What is being asked: Count the lines below that contain the word "caissons", and report only that number.

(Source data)
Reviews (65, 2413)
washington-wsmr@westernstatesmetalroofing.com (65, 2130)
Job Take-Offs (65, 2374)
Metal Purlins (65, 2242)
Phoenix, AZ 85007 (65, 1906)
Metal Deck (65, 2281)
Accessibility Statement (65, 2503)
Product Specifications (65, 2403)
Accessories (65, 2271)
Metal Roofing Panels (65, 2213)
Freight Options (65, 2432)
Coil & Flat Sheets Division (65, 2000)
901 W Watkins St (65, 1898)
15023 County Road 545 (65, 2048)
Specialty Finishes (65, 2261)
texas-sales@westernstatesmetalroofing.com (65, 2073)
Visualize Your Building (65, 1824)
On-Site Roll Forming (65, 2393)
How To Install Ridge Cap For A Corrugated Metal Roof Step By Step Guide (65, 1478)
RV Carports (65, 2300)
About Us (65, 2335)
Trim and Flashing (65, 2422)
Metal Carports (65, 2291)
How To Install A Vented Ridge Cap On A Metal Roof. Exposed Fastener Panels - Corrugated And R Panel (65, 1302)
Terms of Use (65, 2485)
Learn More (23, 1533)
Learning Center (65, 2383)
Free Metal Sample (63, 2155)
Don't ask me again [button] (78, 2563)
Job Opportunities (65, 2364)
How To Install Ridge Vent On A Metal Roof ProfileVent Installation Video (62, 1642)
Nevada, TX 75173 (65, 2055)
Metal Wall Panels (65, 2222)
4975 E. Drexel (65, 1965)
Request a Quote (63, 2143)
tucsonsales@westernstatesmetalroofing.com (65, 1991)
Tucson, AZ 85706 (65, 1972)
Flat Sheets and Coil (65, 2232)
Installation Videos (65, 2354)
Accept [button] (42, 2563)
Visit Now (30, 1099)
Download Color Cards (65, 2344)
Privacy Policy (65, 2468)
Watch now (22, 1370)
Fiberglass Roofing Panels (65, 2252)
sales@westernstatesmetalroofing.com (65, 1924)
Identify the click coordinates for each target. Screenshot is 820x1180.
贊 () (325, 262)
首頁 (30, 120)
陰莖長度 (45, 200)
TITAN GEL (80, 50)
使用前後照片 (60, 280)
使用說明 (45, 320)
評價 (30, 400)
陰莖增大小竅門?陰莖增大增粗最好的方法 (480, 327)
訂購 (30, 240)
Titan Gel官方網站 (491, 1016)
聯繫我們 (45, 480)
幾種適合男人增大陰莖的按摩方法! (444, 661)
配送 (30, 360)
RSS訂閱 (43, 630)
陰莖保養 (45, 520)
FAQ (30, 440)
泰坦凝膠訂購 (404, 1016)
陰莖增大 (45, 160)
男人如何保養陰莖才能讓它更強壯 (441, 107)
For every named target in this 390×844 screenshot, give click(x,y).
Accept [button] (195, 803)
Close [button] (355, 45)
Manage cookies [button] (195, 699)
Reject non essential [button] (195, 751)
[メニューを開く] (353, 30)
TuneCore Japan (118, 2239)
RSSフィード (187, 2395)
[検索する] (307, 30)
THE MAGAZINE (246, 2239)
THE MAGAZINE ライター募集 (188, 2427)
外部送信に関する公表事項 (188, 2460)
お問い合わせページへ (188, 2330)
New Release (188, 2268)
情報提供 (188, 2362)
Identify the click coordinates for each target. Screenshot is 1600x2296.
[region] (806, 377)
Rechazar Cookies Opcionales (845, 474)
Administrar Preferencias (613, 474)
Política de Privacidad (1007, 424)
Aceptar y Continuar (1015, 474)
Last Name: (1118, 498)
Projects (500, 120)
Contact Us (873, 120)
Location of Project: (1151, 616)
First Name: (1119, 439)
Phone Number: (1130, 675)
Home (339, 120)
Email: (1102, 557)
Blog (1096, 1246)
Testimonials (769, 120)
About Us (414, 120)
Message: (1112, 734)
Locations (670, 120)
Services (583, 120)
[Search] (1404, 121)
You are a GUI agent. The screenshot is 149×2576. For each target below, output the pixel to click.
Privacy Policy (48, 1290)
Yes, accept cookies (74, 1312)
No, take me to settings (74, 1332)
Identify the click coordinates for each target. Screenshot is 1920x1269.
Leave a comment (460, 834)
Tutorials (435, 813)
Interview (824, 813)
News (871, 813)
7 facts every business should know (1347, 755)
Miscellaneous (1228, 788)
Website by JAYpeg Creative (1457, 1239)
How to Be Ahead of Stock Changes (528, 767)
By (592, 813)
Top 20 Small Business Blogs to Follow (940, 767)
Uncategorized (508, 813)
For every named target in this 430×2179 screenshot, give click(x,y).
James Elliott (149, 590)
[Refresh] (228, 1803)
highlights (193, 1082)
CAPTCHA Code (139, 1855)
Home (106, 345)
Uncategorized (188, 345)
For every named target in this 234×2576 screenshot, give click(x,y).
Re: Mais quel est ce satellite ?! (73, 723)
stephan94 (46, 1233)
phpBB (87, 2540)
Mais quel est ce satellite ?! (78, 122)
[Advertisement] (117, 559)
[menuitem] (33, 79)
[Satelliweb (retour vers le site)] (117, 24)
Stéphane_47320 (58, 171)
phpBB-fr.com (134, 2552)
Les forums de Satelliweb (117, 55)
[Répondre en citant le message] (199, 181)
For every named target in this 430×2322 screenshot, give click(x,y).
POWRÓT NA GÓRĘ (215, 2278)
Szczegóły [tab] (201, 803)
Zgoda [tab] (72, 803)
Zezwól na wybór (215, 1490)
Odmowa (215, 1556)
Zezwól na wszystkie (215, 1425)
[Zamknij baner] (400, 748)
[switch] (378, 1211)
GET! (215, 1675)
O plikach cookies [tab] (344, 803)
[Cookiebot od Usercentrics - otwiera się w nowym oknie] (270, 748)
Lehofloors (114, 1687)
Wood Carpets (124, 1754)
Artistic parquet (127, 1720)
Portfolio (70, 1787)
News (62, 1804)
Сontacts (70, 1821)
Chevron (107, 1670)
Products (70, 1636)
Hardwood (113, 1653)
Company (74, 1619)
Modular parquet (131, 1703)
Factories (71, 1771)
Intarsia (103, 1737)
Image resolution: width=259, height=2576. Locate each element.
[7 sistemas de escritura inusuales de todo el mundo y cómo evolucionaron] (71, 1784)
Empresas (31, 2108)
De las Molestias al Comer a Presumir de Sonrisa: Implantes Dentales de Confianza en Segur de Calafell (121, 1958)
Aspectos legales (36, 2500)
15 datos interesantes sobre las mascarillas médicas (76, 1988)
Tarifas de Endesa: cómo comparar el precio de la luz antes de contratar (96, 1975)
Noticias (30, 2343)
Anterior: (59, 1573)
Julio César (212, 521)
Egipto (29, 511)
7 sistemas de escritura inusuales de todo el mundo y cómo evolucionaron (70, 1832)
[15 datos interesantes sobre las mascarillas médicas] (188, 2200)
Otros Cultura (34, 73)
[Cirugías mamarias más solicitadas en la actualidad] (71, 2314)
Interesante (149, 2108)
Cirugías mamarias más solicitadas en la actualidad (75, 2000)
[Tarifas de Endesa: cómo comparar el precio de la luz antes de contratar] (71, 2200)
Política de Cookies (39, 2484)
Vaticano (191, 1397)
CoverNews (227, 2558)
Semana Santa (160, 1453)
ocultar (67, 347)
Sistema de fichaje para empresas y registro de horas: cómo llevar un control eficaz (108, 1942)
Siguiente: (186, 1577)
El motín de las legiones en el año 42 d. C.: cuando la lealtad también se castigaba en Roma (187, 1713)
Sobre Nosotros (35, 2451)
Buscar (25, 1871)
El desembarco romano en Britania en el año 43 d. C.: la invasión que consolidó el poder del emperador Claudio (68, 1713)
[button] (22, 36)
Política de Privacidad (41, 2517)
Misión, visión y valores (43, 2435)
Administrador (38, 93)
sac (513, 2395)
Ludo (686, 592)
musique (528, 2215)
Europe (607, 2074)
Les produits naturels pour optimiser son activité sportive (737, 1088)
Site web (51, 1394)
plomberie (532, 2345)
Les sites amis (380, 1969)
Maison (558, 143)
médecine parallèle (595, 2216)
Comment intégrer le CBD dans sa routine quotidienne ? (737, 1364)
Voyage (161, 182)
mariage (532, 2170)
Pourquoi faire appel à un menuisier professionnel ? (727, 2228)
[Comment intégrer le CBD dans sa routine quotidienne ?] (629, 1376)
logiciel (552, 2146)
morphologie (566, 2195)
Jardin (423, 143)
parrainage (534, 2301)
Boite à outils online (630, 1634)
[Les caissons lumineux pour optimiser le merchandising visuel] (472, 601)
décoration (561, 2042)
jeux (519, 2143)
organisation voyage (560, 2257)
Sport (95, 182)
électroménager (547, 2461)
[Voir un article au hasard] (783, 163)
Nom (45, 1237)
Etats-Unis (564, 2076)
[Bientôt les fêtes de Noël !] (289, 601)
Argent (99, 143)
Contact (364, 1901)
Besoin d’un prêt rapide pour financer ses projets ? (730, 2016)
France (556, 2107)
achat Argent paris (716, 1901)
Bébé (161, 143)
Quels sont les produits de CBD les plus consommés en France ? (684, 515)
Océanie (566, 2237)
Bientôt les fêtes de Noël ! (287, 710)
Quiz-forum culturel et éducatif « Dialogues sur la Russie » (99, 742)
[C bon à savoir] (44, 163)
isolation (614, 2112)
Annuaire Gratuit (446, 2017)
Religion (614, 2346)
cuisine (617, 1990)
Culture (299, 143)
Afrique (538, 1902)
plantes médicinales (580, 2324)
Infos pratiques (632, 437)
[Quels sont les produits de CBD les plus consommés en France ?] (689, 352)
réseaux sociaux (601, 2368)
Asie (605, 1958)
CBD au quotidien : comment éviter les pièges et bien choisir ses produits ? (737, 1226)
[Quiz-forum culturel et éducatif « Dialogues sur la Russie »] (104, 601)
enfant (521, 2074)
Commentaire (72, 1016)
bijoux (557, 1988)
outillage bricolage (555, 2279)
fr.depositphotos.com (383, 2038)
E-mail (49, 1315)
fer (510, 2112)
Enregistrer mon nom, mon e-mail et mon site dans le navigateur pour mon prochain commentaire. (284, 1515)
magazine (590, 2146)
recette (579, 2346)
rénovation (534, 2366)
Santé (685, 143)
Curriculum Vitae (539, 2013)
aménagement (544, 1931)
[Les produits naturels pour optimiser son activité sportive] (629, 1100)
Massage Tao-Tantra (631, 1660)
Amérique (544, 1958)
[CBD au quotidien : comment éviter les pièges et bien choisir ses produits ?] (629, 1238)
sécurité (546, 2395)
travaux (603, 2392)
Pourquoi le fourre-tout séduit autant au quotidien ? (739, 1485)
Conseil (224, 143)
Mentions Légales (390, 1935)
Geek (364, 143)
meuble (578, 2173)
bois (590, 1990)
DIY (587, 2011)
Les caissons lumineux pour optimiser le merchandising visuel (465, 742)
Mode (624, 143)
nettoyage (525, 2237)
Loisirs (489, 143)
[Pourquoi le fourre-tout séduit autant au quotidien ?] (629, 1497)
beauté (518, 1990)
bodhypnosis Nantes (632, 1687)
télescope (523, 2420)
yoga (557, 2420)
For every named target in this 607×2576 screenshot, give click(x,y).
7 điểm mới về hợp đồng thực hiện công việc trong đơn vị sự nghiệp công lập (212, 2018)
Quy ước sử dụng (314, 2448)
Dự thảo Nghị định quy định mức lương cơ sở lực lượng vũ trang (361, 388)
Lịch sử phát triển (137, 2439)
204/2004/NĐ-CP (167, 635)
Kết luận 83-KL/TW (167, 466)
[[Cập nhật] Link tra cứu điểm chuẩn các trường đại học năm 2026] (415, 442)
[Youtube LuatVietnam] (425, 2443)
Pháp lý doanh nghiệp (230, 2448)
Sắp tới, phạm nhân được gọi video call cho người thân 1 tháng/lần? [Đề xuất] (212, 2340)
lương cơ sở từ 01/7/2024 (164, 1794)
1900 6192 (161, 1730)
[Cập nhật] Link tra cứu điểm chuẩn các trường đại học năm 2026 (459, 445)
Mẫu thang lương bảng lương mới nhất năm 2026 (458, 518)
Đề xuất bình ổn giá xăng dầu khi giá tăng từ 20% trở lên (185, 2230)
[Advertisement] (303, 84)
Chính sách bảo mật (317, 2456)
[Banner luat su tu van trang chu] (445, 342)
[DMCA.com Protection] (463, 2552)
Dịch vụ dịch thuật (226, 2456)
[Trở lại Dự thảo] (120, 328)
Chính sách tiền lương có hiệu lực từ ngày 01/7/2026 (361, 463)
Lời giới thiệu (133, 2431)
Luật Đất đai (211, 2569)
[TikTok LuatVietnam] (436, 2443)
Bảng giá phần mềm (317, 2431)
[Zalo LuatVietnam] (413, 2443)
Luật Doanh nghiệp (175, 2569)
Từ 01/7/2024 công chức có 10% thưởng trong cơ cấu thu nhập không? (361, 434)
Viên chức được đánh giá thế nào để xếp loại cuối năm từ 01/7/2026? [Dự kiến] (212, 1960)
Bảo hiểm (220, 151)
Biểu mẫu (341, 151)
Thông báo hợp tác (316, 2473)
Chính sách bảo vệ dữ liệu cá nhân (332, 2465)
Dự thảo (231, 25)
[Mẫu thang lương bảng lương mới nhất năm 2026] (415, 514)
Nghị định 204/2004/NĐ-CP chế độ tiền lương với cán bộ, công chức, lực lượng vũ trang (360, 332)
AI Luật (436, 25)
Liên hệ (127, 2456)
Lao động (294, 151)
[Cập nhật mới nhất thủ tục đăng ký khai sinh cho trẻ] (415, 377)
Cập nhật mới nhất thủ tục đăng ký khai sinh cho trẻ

Reply to the task: 2